Retrieval — finding the right chunks at query time
D
Dense retrieval (vector search)
Embed the query, search for the nearest vectors using cosine similarity. Finds semantic matches even when exact words differ ("deadline" matches "time limit"). Requires vector DB.
S
Sparse retrieval (BM25)
Keyword matching that scores by term frequency + rarity. Excellent for exact terms (form names, product codes, jargon).

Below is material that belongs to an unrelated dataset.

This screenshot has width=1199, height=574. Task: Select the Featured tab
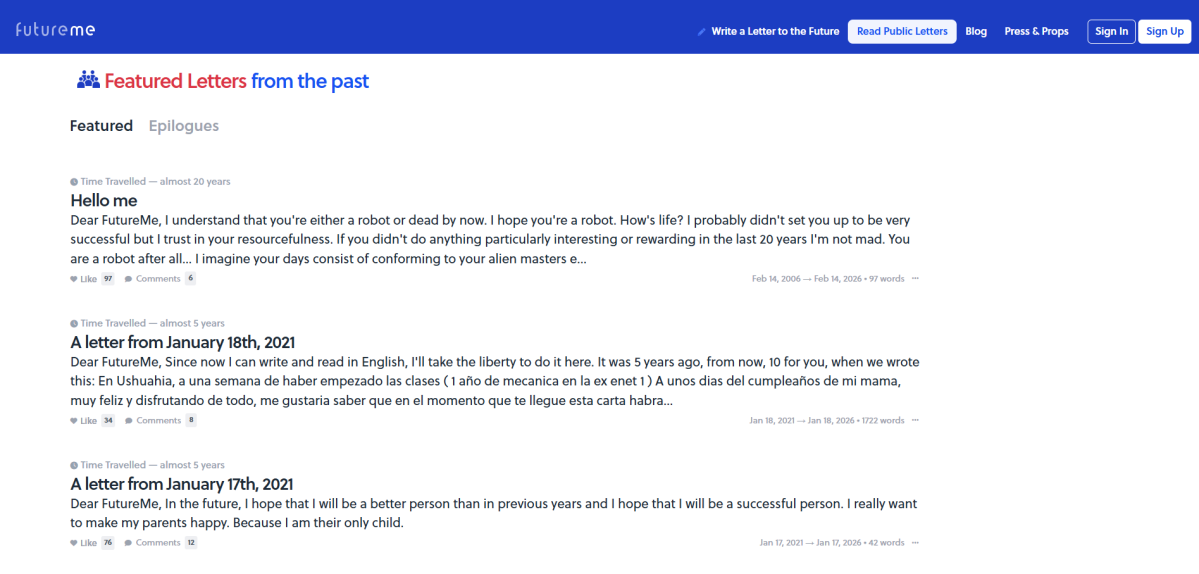tap(101, 126)
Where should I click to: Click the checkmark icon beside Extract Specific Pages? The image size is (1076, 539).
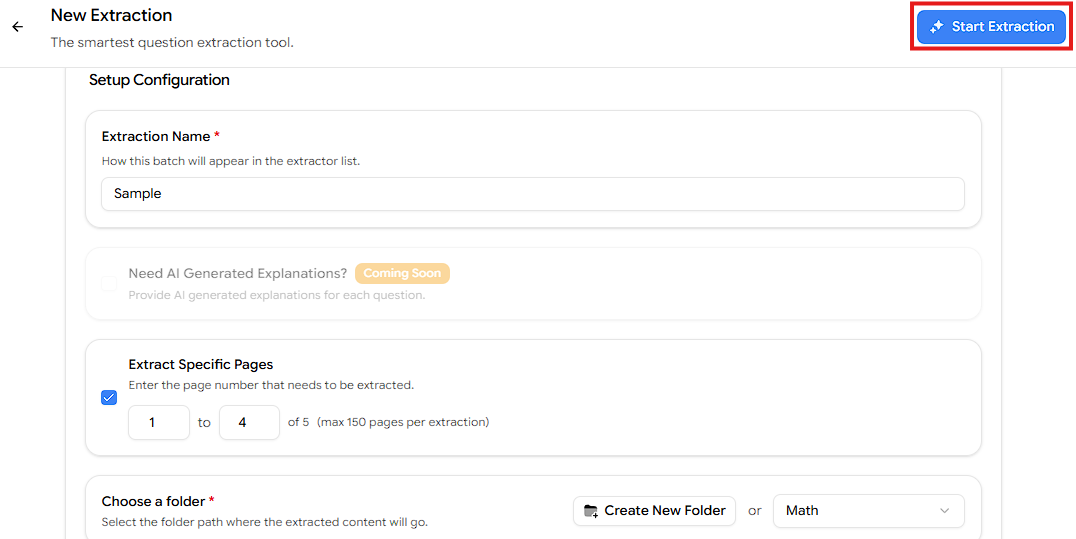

Misses synonyms and paraphrases.
H
Hybrid retrieval
Run dense and sparse in parallel, fuse results with Reciprocal Rank Fusion (RRF). Consistently outperforms either alone. A document in both lists scores highest confidence.
R
Reranking
After retrieval, a cross-encoder model re-scores top-20 candidates by reading query + document together. Expensive but much more accurate. Pattern: retrieve 20 → rerank → keep 5.
F
RRF (Reciprocal Rank Fusion)
Fusion formula: score = 1/(k + rank) summed across lists. A result ranked #1 in both dense and sparse wins. k=60 is the standard constant. Simple but robust.
W
Query rewriting
Use an LLM to make the user's original query more explicit and keyword-rich before searching. "What happens after I send the form?" becomes a detailed question with relevant terms.
V
Multi-query expansion
LLM generates 3–5 phrasings of the same query. Retrieve for each, merge and deduplicate. Ensures wording variations do not cause misses.
X
Sub-question decomposition
Break complex queries into simpler sub-questions. Retrieve for each separately. Combine retrieved chunks. LLM synthesises one unified answer from all context.
K
Metadata filtering
Apply hard filters (division, date, status) before or during vector search. Equivalent to SQL WHERE clause on vector search. Dramatically narrows the search space.
Z
Contextual compression
After retrieval, extract only the sentences from each chunk that are relevant to the query. Strips noise, saves context window, gives the LLM cleaner input.
A
Parent-child retrieval
Small child chunks (128 tokens) for precise embedding match. When matched, return the larger parent chunk (512 tokens) to the LLM for fuller context. Best of both: precision + context.
I
Agentic / ReAct retrieval
Agent loops: Thought → Action (search) → Observe result → decide next step. Each retrieval informs the next. Handles multi-part questions requiring sequential lookups.
Q
Text-to-SQL
LLM reads the DB schema and generates SQL from natural language. Executes against live database. Risks: wrong SQL returns wrong numbers silently. Mitigate with read-only connections and few-shot examples.
Advanced techniques
Y
HyDE
Hypothetical Document Embeddings. LLM generates a fake answer to the query, embed that instead of the raw query. Fake answer uses "document vocabulary" → closer in vector space to real answers.
N
Step-back prompting
For very specific queries, first retrieve at a higher abstraction level. Specific question about one edge case → first retrieve the general policy section it belongs to.
U
RAPTOR
Recursive clustering + summarisation builds a tree from leaf chunks up to high-level summaries. Broad questions hit summary nodes. Specific questions hit leaf chunks. Solves multi-document synthesis.
J
GraphRAG
Builds a knowledge graph + community summaries at index time using an LLM. Global queries synthesise across summaries. Local queries traverse the graph. Best for corpus-wide thematic questions.
B
Self-RAG / CRAG
Self-RAG: model emits reflection tokens (is this relevant? is this grounded?). CRAG: evaluator scores retrieval quality — if low, falls back to web search. Both make RAG self-correcting.
L
Lost-in-the-middle
LLMs ignore content placed in the middle of a long context. Fix: place most relevant chunks at position 0 and the last position. Least relevant go in the middle.
Evaluation
F
Faithfulness
Are all claims in the answer supported by the retrieved context? Catches hallucination. RAGAS scores this via an LLM judge.
R
Context recall
Were all necessary chunks retrieved? Low recall = the retriever missed relevant documents. Fix by adjusting chunk size, embedding model, or adding hybrid search.
P
Context precision
Of the chunks retrieved, how many were actually relevant? Low precision = noise is being fed to the LLM. Fix with better filtering or reranking.
M
MRR (Mean Reciprocal Rank)
How high does the first correct result appear in the list? First result at rank 1 = MRR 1.0. First result at rank 4 = MRR 0.25. Higher is better.